• EXERCISE TASK
Name each distinct exception class mentioned in the Kafka producer thread below, listing each one only once.

• SELECTION
-----
Re: Producer.send questions

Posted by Neha Narkhede <ne...@gmail.com>.

>> So, can QueueFullException occur in either sync or async mode (or just async
mode)?

QueueFullException can only occur in async mode since there is no queue in
sync mode.

>> If there's a MessageSizeTooLargeException, is there any visibility of
thisto the caller?

The kafka producer should not retry on unrecoverable exceptions. I'm not
sure we do this
correctly right now. In any case, this is a bug that should be fixed inside
the kafka producer.

>> I gathered from one of your previous responses, that a MessageSizeTooLargeException
can be rectified with a smaller batch size.
 If so, does that imply that the message size limit is measured on the
broker by the cumulative size of the batch, and not of any one message?

That's right. The broker does the message size check on the compressed
message. The size of the compressed message
is proportional to the batch size. Hence, reducing the batch size on a
retry might make sense here, but currently the
producer doesn't do this.

>> If I want to implement guaranteed delivery semantics, using the new request.required.acks
configuration, I need to expose retry logic beyond
that built into the producer?

The kafka producer must handle recoverable exceptions with a configurable
number of retries and must not retry
on unrecoverable exceptions. So ideally you shouldn't have to write your
own batching and retry logic.

Thanks,
Neha


On Sat, Aug 24, 2013 at 9:54 AM, Jason Rosenberg <jb...@squareup.com> wrote:

> Jun,
>
> Thanks, this is helpful.
>
> So, can QueueFullException occur in either sync or async mode (or just
> async mode)?
>
> If there's a MessageSizeTooLargeException, is there any visibility of this
> to the caller?  Or will it just be a FailedToSendMessageException.  I
> gathered from one of your previous responses, that a
> MessageSizeTooLargeException can be rectified with a smaller batch size.
>  If so, does that imply that the message size limit is measured on the
> broker by the cumulative size of the batch, and not of any one message?
>  (makes sense if the broker doesn't unwrap a batch of messages before
> storing on the server).
>
> If I want to implement guaranteed delivery semantics, using the new
> request.required.acks configuration, I need to expose retry logic beyond
> that built into the producer?  And to do this, I need to indicate to the
> caller whether it's possible to retry, or whether it will be fruitless.  I
> suppose allowing message.max.send.retries to allow infinite retries (e.g.
> by setting it to -1) might be useful.  But optionally, I'd like the caller
> to be able to handle this retry logic itself.
>
> Jason
>
>
> On Sat, Aug 24, 2013 at 8:22 AM, Jun Rao <ju...@gmail.com> wrote:
>
> > You don't need to restart the producer. The producer currently handles
> all
> > error/exceptions by refreshing the metadata and retrying. If it fails all
> > retries, it throws a FailedToSendMessageException to the caller (in sync
> > mode). The original cause is not included in this exception. We have
> > thought about being a bit smarter in the producer retry logic such that
> it
> > only retries on recoverable errors and could implement this at some
> point.
-----
• DATASET EXTRACT

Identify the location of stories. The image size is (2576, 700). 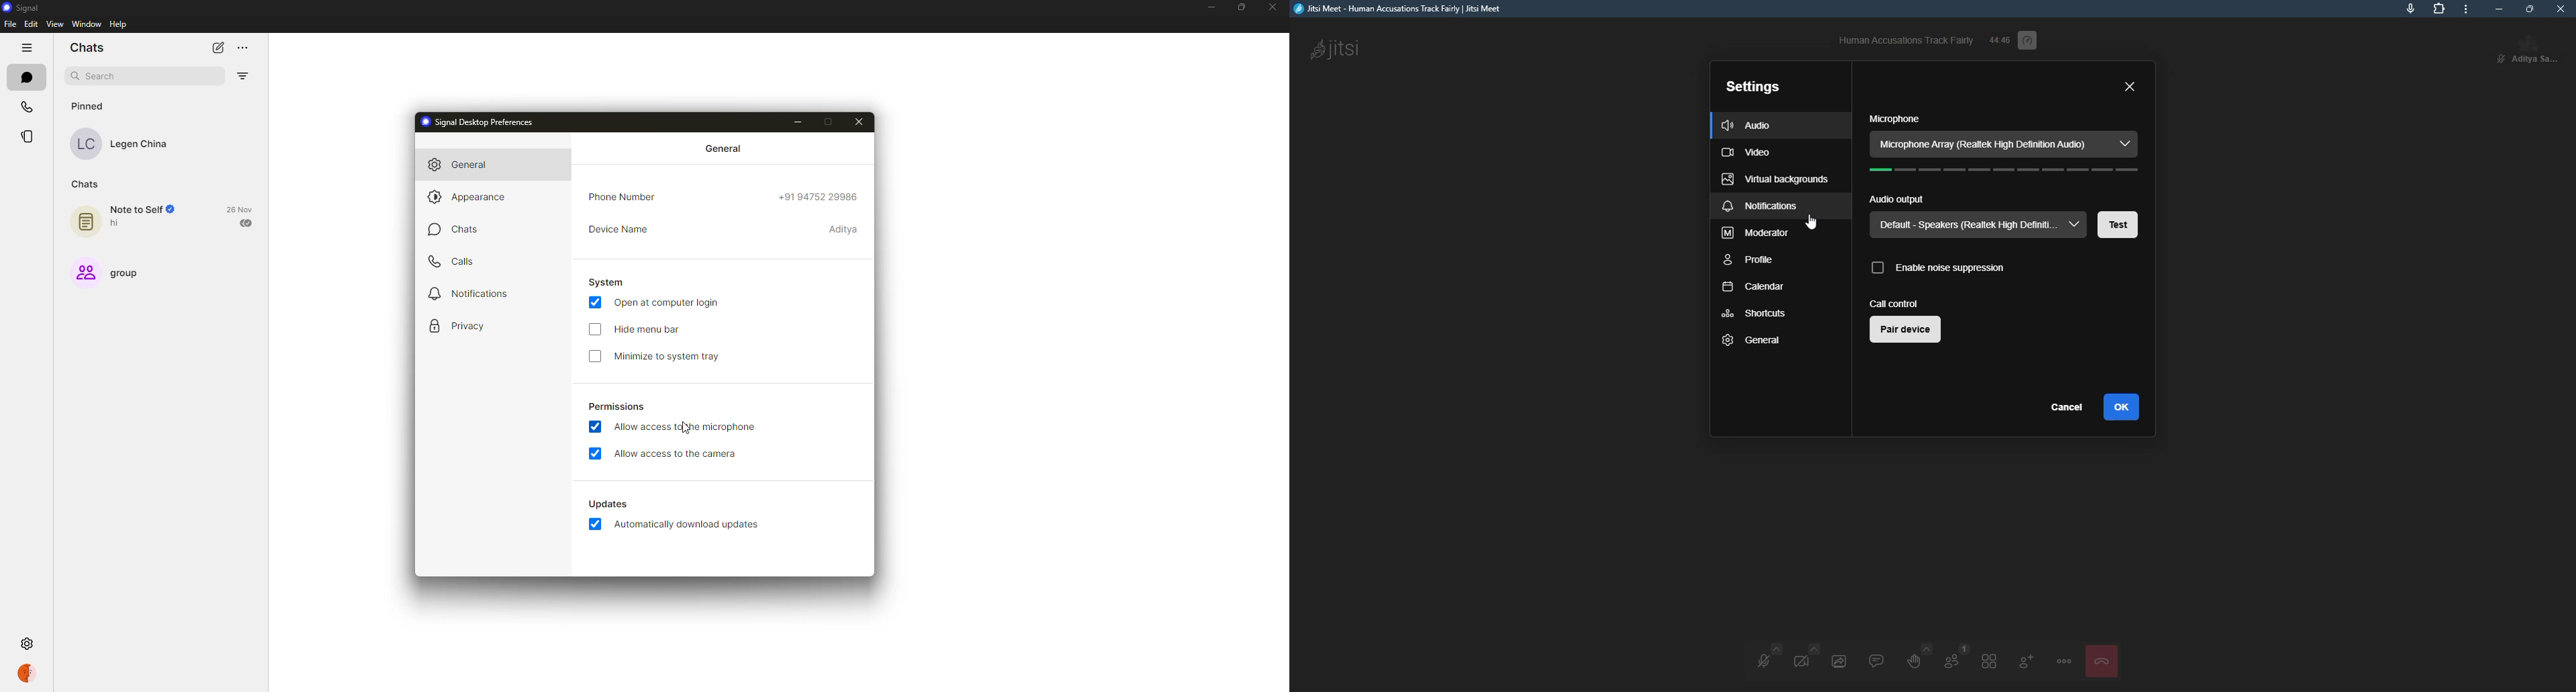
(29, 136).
-----
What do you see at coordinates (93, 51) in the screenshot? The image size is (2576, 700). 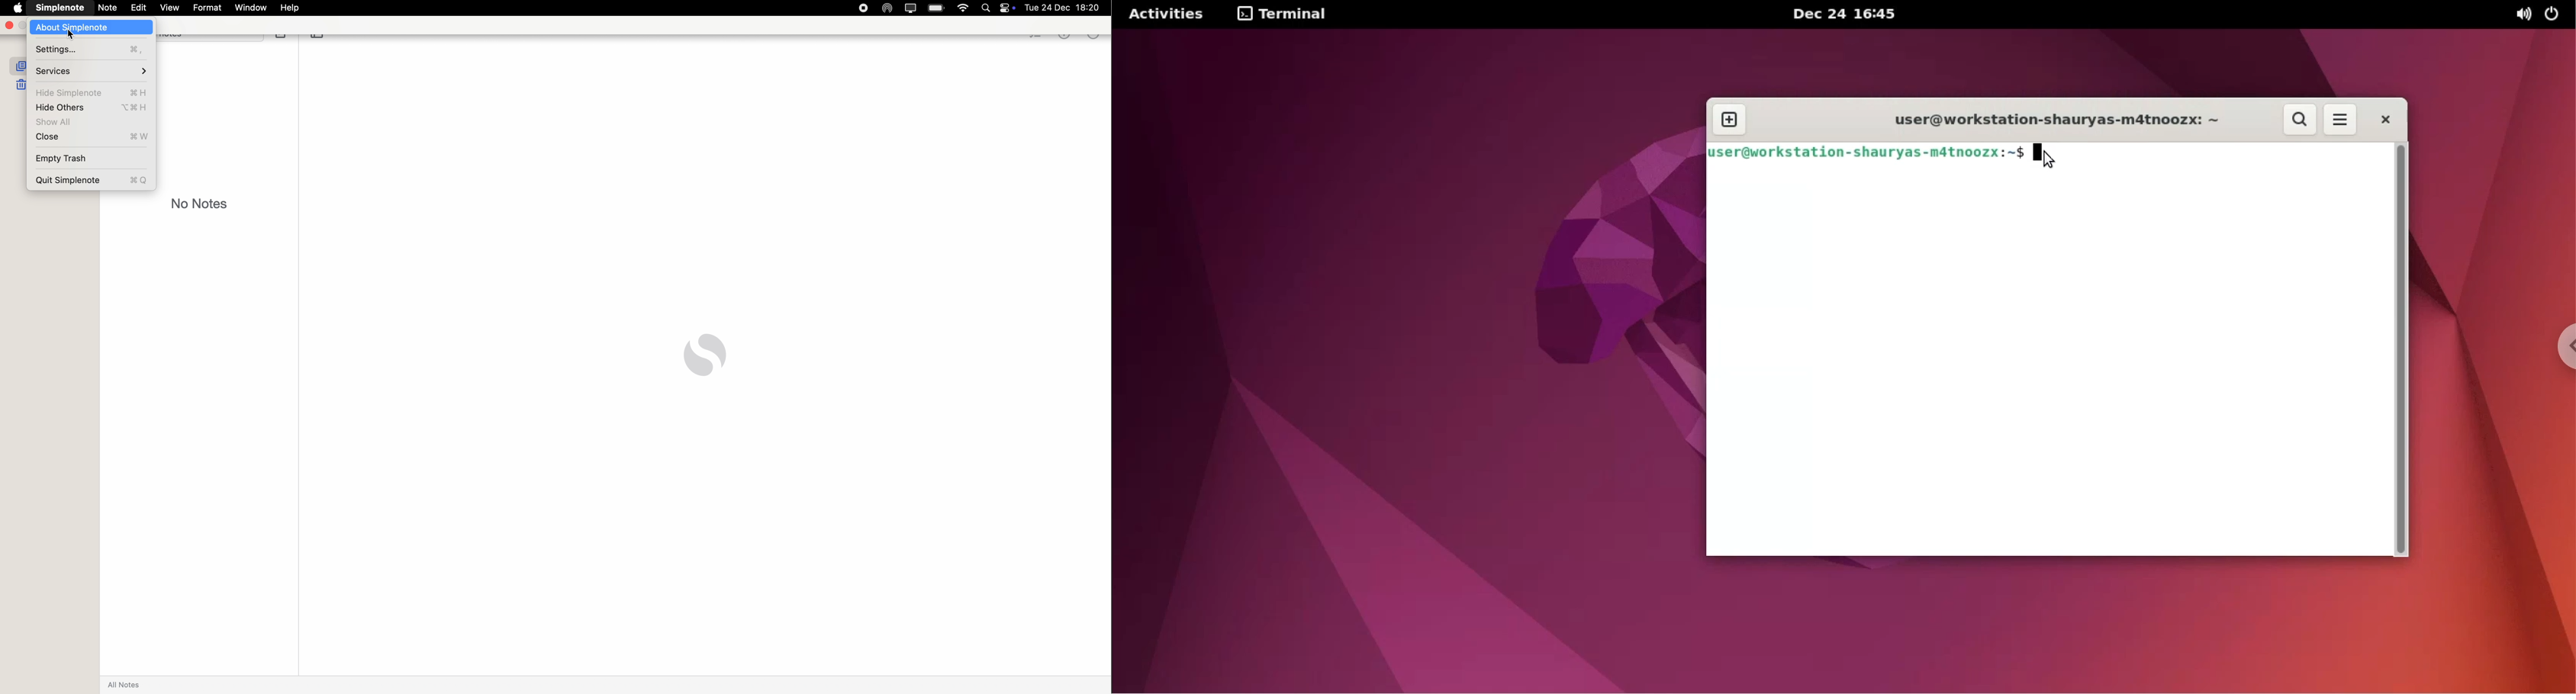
-----
• ANSWER FOR THIS EXERCISE
QueueFullException, MessageSizeTooLargeException, FailedToSendMessageException